J. K. Rowling appeared at the One Young World Forum in London on 24 October to speak as a representative of Lumos, her primary charitable focus, which works to place institutionalized children into families and in homes rather than orphanages. The focus of her remarks to the panel on which she sat as one guest among four was the danger and harm done by well-intentioned but naive “volun-tourists.”

Lumos released a video against “orphanage tourism and volunteering,” activities they describe as ‘Helping Not Helping.’

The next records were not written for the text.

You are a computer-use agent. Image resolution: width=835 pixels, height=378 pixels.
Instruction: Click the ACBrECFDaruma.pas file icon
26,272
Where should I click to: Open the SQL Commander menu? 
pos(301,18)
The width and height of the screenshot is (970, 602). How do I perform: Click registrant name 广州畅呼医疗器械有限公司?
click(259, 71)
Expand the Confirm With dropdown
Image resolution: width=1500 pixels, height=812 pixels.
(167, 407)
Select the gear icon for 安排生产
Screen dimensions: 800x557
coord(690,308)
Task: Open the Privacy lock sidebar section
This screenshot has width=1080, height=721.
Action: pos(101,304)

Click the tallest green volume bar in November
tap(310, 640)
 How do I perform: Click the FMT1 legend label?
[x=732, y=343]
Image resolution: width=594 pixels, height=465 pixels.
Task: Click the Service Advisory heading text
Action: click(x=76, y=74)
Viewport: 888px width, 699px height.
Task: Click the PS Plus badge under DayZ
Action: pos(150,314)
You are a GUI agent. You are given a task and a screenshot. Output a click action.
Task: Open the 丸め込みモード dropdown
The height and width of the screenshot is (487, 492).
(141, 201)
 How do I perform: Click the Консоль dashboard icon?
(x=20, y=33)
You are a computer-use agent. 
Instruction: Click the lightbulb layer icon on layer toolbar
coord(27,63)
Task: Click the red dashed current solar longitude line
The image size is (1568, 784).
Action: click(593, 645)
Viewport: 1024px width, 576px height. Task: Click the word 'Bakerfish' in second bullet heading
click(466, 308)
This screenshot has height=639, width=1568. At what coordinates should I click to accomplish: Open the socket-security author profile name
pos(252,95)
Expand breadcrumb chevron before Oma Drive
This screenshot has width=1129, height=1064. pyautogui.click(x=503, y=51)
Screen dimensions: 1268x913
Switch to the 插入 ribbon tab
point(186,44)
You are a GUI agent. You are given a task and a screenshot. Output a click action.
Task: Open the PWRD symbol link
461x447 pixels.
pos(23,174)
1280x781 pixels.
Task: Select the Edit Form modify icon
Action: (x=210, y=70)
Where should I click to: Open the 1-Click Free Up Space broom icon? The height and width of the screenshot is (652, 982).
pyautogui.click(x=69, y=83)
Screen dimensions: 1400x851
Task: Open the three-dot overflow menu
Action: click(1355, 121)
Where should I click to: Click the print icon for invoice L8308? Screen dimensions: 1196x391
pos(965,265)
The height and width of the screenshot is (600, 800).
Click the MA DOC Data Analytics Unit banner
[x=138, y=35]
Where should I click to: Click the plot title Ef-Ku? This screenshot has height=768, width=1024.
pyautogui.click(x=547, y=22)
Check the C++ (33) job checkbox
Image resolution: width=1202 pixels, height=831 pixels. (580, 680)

Read more about the event and Rowling’s remarks at SnitchSeeker.com, from which the videos above were taken, and at JKRowling.com in her announcement. The full text of her comments can be read at TIME.com (hat tip, Rowling Library!).Her next scheduled public appearance will be in New York on 12 December when she will be one of four political leftists “dedicated to advancing social change” who will be given a Robert Kennedy ‘Ripple of Hope’ Award.

More after the jump.

I have to think that many of the young people to whom Rowling is speaking, the “volun-tourists” from the West who visit orphanages as part of vacation packages or work there for a period of weeks or months, are readers who were inspired by her Hogwarts Saga novels to attempt heroic good deeds. She seems honestly pained that these people think they are doing Gryffindor magic, their “saving people thing” a la Harry, when they are really just perpetuating and furthering the great wrong being done to these children. The #HelpingNotHelping video, much more than Rowling in her comments above, seems to revel in the shamelessness and selfishness of the “volun-tourists,” no doubt to make anyone considering such a trip to reconsider.

I will always wish that Rowling had room in her heart to speak out for the most defenseless among us and those most likely to be murdered, the unborn infant, but her work for institutionalized children, a group without champions of the world’s most famous writer’s wealth and celebrity, is more than admirable. This is fine and necessary work in the best of causes and one which will no doubt continue to help millions of people around the world.

The only thing that keeps me from calling it “heroic” is that it comes at no cost to her beyond the donations of time and treasure she makes; her brand and status among the elite will only be elevated by work which offends no one. Orphan work comes with all the risk of being criticized or ostracized as being against drunk driving or for adult literacy. Two cheers, then, for the good she does — and another for a public appearance that confirms her continued existence among the living!